--- Stored items ---
◇ ◇ ◇

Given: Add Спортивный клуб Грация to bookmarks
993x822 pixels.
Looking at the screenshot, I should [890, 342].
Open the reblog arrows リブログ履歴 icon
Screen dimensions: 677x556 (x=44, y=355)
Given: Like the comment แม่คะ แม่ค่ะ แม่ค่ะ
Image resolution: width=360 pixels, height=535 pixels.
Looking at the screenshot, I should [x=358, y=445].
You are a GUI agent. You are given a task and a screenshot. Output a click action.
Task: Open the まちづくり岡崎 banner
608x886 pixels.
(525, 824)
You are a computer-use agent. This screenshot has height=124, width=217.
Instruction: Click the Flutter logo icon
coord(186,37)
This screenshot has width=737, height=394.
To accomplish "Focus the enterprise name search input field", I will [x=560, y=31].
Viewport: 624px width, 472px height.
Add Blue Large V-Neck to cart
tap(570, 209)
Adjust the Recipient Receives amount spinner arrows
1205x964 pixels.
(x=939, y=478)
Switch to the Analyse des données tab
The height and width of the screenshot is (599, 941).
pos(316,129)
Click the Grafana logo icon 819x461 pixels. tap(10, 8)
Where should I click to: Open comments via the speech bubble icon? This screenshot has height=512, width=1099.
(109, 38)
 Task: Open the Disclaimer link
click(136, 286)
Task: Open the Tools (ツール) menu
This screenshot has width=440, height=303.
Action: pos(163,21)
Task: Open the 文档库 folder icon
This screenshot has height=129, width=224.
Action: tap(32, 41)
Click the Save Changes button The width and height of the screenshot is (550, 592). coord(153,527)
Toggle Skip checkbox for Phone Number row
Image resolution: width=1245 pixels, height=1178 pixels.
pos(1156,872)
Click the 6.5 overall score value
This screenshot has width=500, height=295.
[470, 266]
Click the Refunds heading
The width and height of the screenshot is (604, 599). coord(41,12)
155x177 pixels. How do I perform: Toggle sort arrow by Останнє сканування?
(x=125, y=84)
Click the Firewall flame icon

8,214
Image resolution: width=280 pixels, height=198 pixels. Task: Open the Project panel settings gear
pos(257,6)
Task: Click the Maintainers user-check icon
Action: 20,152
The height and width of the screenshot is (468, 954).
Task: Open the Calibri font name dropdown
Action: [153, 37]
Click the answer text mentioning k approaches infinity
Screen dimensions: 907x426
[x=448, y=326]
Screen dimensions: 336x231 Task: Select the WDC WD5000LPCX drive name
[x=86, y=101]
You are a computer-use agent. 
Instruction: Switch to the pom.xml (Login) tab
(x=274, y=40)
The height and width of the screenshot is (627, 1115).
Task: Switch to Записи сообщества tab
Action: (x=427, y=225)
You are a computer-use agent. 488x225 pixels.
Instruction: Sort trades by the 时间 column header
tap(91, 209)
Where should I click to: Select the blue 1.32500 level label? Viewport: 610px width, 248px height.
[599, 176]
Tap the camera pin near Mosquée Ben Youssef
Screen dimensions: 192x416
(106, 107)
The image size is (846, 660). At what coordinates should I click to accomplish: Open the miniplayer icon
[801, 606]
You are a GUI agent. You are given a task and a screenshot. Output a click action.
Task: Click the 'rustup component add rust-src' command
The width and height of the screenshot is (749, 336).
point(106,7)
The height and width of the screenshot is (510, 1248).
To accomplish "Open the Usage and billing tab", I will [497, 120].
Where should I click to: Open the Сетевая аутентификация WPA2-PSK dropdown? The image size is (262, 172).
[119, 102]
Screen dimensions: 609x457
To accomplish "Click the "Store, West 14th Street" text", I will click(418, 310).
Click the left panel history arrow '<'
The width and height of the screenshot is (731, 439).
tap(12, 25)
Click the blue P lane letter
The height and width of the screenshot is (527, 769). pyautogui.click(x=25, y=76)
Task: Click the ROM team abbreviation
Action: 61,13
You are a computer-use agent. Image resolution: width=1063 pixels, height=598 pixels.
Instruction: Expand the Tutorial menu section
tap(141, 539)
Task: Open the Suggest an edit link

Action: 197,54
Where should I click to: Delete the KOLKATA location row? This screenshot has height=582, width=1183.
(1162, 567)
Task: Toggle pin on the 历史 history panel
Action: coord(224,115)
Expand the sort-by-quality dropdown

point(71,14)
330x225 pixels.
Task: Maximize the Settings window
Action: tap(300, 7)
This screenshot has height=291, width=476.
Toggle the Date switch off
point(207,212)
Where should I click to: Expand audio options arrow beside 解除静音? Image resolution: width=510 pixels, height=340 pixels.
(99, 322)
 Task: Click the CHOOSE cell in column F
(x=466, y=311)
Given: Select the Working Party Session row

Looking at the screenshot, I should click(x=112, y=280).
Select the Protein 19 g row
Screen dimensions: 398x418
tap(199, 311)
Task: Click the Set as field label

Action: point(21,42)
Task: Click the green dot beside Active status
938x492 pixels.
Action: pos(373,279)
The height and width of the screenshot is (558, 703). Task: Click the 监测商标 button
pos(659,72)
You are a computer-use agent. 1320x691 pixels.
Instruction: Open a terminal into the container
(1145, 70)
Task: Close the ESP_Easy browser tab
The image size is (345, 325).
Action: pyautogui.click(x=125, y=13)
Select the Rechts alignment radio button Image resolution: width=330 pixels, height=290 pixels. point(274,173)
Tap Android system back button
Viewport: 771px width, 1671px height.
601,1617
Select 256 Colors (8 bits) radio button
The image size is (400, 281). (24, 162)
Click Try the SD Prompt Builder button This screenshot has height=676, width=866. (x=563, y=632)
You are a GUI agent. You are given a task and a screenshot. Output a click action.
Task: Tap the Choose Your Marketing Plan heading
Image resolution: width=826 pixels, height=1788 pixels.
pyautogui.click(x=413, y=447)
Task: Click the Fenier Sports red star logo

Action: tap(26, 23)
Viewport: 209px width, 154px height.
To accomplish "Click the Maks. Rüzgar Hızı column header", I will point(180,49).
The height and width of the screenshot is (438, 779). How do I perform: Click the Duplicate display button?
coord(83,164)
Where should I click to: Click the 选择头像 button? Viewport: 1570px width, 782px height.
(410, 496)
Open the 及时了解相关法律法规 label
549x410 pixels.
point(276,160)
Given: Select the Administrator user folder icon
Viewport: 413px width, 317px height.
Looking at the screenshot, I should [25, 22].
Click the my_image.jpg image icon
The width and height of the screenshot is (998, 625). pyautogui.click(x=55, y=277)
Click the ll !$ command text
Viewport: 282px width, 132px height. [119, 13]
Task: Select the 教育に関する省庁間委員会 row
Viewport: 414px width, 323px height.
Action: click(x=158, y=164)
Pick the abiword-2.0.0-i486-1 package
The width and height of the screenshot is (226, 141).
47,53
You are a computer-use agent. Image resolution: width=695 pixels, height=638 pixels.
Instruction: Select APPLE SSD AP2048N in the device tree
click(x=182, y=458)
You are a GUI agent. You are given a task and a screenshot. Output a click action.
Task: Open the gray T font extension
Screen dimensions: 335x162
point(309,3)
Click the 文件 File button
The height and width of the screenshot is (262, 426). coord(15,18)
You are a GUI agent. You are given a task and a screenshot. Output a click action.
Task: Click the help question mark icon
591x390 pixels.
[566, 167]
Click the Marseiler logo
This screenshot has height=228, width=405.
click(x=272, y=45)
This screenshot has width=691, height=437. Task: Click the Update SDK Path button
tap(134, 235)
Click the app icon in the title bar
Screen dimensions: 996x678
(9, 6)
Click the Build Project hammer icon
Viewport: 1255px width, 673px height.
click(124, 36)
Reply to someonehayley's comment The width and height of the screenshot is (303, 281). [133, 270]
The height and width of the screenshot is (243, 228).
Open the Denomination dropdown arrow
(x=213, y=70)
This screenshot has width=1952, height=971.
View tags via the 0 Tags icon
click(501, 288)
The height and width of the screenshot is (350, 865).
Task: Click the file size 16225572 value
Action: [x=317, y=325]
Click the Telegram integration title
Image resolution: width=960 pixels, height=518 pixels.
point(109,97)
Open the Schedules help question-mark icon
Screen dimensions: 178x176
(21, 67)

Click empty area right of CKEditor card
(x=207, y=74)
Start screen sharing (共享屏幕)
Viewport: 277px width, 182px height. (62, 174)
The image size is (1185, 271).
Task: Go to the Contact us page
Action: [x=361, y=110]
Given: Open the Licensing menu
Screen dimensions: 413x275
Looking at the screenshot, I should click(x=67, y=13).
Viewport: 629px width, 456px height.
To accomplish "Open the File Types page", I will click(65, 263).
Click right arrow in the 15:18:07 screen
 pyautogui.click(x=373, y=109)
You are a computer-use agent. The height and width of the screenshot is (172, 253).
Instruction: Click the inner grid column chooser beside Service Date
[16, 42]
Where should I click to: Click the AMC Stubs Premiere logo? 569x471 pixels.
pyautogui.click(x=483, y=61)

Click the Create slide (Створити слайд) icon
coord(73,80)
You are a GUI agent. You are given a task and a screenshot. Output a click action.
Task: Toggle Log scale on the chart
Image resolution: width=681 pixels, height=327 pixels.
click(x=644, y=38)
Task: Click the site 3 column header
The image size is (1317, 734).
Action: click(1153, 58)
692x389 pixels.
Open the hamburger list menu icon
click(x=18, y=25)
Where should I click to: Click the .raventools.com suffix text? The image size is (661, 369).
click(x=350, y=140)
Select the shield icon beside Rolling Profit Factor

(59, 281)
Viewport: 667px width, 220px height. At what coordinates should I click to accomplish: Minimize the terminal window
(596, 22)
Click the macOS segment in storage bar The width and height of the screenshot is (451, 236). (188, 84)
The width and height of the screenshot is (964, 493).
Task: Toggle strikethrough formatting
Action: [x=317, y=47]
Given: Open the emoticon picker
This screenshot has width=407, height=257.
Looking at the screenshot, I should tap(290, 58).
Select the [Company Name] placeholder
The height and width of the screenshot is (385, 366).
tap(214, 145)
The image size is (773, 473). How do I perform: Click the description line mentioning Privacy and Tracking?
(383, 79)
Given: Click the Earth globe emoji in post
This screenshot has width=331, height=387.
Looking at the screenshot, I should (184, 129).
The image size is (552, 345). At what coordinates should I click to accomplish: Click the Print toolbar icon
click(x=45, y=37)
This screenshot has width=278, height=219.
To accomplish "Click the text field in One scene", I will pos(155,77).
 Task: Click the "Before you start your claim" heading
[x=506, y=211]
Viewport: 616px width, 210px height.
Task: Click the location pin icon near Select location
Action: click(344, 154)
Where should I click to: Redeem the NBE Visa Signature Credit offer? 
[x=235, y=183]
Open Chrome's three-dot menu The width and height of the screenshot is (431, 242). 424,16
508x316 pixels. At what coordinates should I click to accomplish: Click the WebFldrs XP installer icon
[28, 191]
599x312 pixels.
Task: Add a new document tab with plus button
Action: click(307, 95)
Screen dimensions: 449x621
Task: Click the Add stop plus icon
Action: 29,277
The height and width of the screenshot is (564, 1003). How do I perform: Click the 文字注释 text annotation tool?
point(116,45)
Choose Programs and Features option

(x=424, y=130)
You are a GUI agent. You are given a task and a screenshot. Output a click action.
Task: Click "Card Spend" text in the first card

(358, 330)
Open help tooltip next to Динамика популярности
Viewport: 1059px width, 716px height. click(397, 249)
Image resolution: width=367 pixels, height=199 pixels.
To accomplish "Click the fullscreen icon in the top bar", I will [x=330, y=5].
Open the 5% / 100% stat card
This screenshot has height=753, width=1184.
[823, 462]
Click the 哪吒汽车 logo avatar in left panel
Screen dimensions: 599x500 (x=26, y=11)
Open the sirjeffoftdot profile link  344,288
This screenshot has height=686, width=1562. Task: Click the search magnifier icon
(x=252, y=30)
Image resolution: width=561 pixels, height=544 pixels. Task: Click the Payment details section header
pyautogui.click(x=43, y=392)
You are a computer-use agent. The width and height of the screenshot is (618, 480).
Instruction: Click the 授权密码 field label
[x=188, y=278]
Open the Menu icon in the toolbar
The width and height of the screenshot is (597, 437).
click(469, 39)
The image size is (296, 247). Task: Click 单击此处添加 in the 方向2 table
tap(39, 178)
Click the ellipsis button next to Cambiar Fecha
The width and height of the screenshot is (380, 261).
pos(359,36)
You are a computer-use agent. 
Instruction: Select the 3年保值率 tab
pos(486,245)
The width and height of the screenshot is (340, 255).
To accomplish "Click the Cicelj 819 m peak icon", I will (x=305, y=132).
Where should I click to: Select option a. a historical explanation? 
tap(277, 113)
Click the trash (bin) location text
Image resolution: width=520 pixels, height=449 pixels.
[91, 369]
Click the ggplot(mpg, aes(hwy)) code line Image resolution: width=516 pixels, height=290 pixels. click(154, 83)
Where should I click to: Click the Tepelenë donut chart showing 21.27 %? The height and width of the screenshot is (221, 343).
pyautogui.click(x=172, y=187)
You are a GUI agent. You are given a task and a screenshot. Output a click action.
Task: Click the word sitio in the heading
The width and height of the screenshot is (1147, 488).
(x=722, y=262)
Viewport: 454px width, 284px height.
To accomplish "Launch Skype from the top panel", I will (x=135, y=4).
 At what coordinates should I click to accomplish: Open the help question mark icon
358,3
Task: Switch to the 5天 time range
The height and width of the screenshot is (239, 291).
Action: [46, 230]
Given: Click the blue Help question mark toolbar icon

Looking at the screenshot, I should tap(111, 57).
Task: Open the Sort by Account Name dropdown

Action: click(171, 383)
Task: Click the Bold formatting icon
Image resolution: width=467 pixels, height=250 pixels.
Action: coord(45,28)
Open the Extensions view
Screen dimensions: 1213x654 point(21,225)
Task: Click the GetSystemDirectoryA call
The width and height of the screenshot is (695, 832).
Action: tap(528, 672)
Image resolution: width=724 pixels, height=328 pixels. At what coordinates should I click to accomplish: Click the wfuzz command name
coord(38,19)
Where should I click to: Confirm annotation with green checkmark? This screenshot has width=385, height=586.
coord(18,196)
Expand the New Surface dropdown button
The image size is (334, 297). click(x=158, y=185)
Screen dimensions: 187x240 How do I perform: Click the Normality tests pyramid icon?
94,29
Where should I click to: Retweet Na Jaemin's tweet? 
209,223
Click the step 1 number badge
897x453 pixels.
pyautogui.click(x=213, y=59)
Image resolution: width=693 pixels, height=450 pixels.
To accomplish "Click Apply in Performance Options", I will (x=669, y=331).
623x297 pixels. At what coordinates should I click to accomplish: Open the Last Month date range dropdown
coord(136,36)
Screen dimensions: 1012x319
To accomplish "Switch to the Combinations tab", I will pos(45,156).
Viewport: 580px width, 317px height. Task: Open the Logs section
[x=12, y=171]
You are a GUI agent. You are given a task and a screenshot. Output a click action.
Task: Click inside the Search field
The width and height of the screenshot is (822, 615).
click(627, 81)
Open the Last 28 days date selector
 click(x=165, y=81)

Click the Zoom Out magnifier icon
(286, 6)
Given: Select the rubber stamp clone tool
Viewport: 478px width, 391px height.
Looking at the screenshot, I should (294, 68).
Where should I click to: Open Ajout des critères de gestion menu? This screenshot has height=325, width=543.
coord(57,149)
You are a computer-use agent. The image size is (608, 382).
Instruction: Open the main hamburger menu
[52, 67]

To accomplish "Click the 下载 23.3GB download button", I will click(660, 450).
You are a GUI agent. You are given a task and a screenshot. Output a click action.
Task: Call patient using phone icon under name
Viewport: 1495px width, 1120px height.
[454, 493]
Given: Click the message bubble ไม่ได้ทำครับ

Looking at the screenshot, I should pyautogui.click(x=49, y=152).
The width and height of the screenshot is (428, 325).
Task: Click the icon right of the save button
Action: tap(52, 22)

◇ ◇ ◇

--- PROBLEM REQUIREMENTS ---
Search the data above for the word "folder" and report how many lines contain it, with nothing further.

--- RESPONSE ---
2